▽

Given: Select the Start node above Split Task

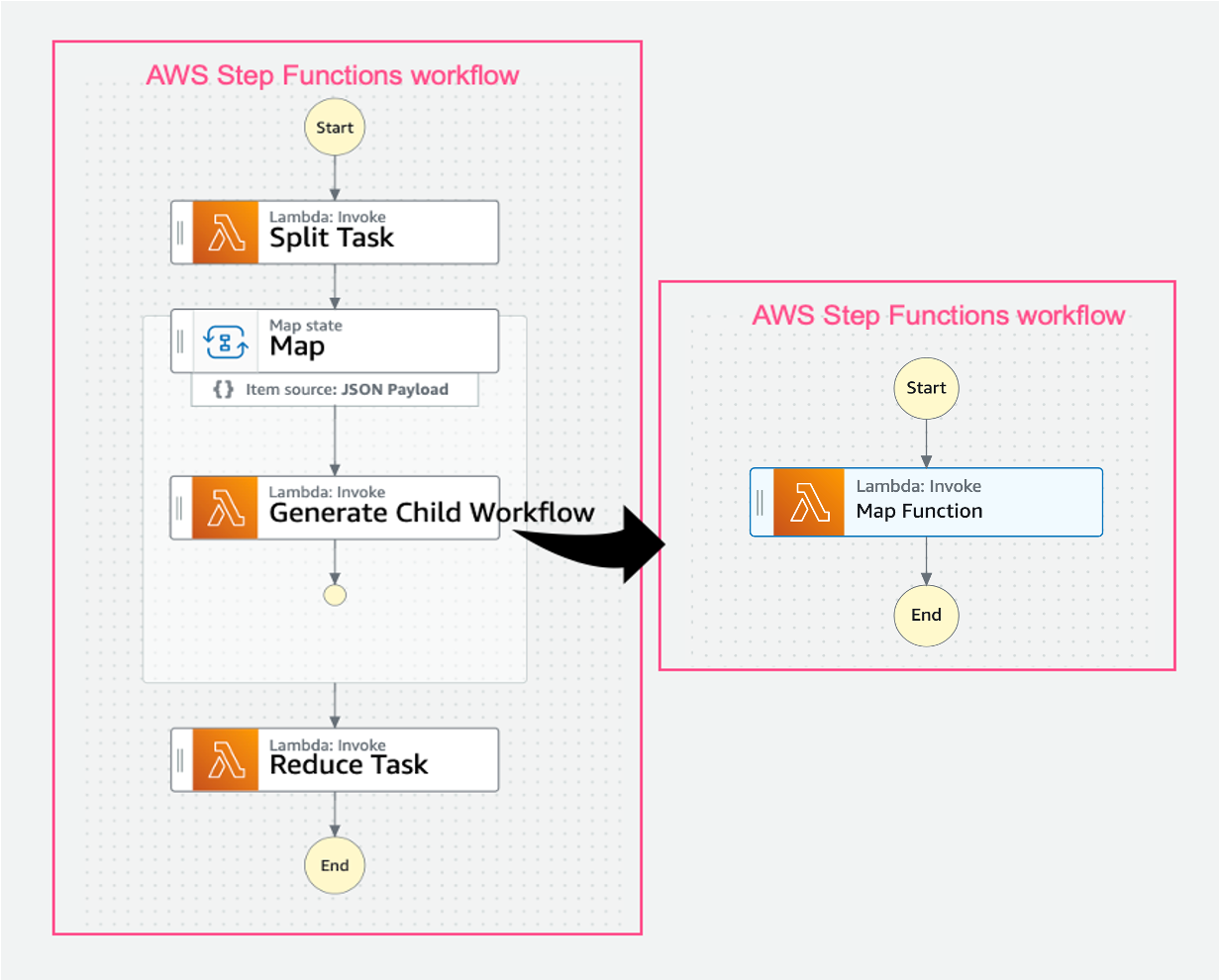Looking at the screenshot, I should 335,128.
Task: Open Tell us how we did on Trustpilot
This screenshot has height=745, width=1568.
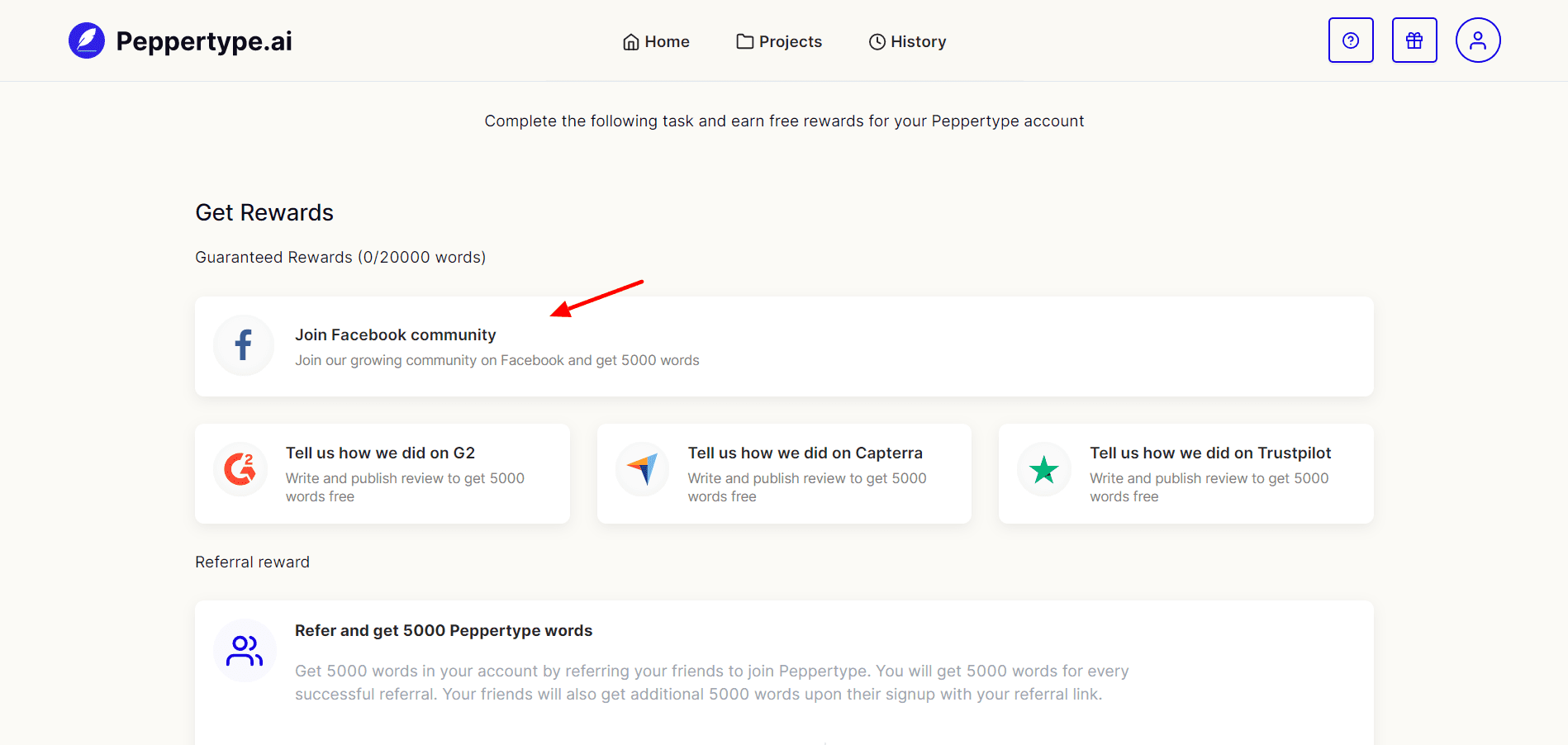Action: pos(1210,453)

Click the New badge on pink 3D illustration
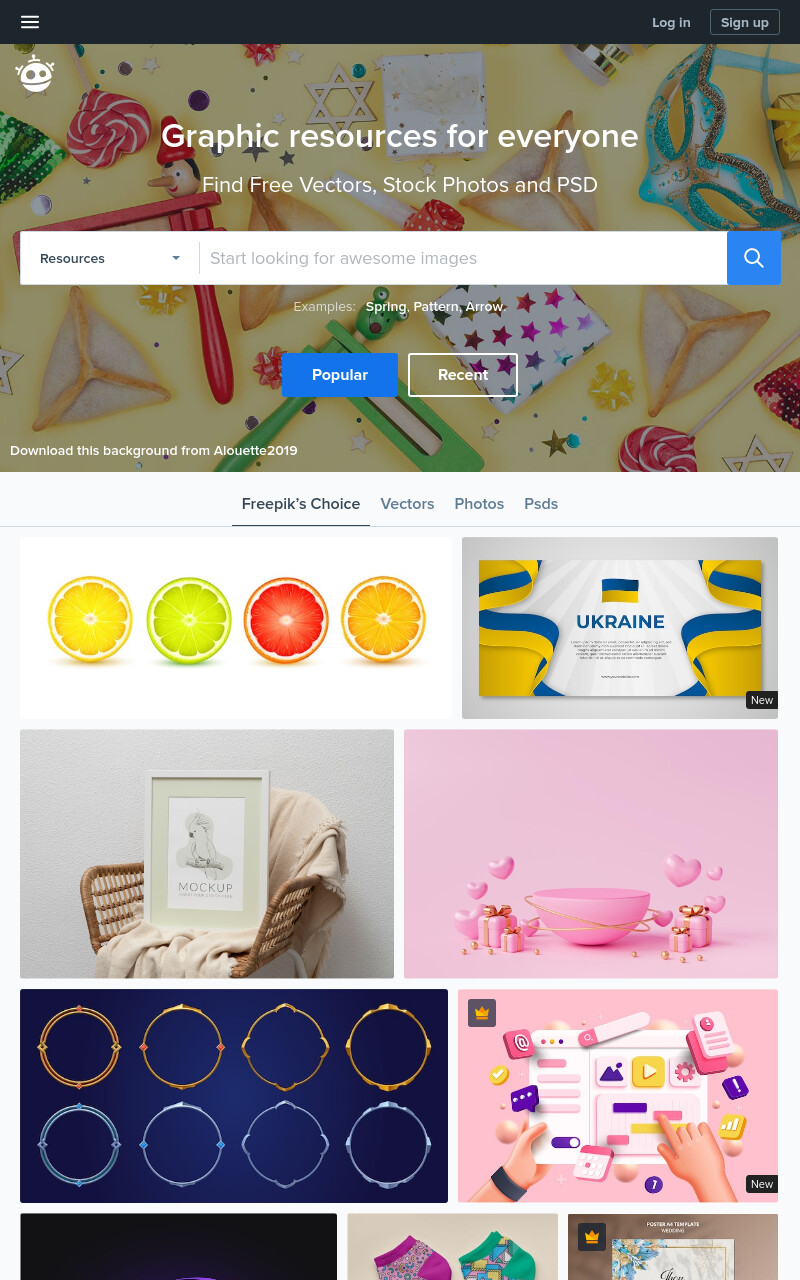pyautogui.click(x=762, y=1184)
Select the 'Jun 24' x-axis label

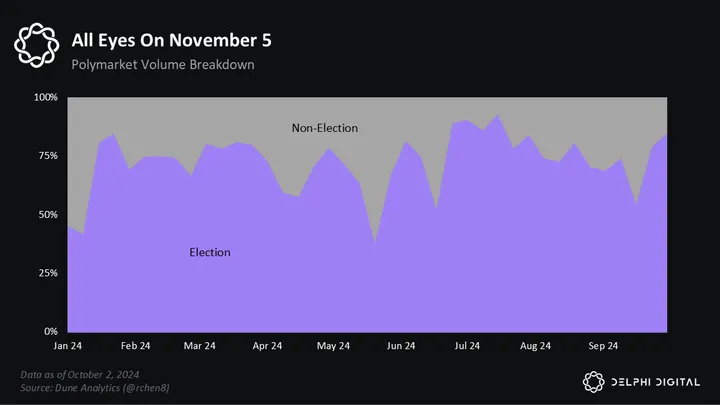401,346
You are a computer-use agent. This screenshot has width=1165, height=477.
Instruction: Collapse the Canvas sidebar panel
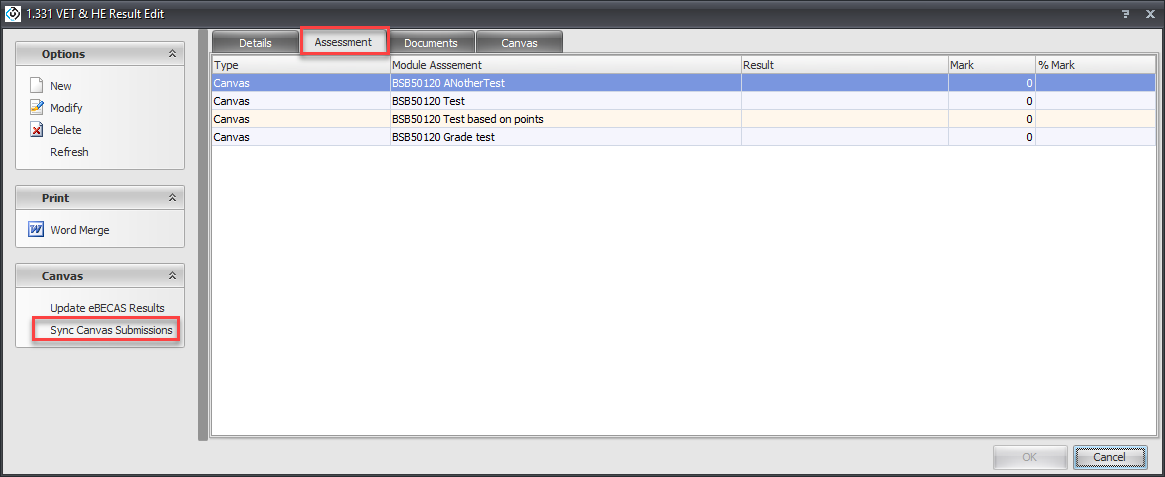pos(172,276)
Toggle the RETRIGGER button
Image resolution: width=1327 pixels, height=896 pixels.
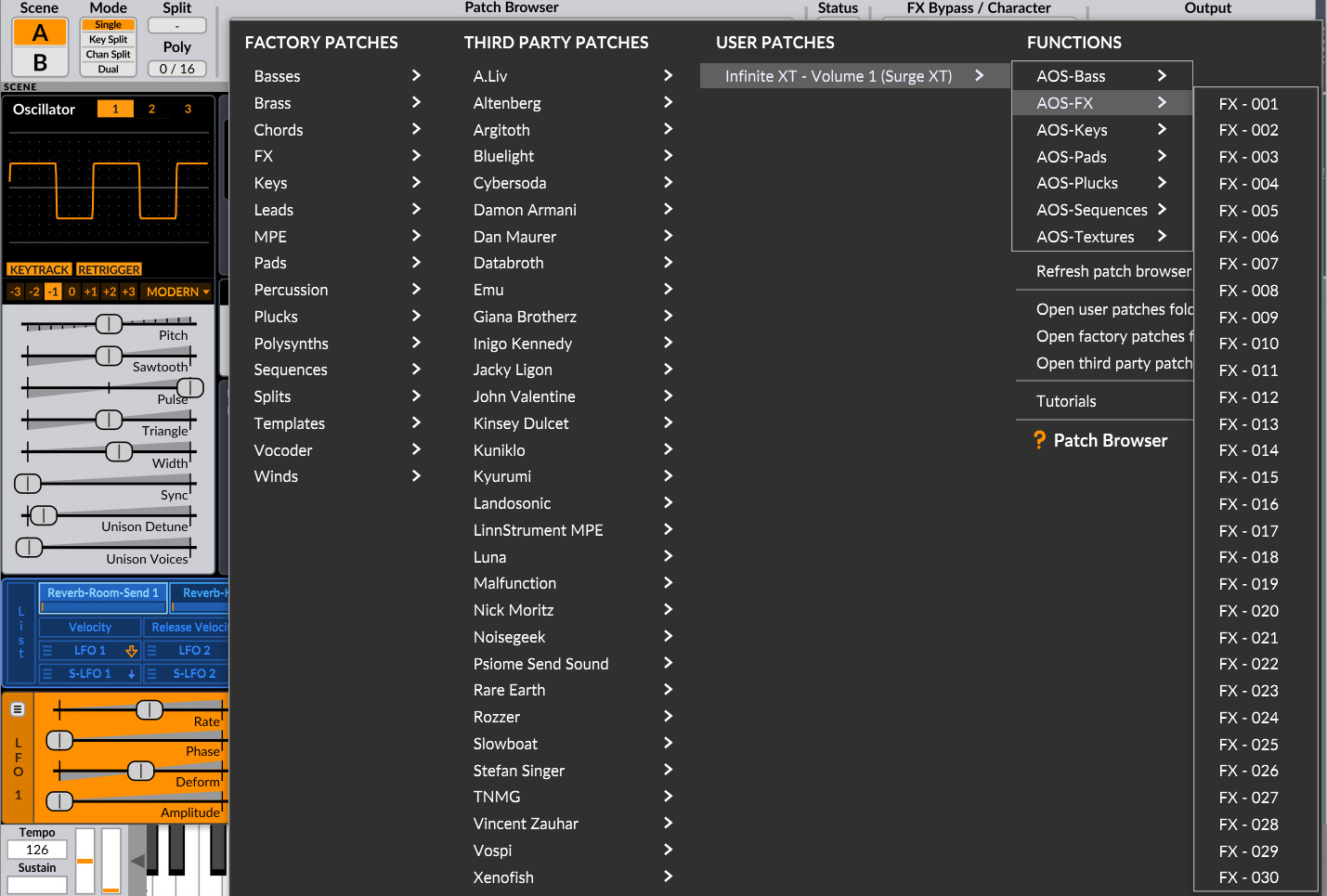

△

→ **Task brief**
Set the listing down verbatim, excluding pictures.

→ **Expected answer**
Given: Select the Start node above Split Task

Looking at the screenshot, I should 335,128.
Task: Open Tell us how we did on Trustpilot
This screenshot has height=745, width=1568.
Action: pos(1210,453)

Click the New badge on pink 3D illustration
pyautogui.click(x=762, y=1184)
Select the 'Jun 24' x-axis label

401,346
You are a computer-use agent. This screenshot has width=1165, height=477.
Instruction: Collapse the Canvas sidebar panel
pos(172,276)
Toggle the RETRIGGER button
Image resolution: width=1327 pixels, height=896 pixels.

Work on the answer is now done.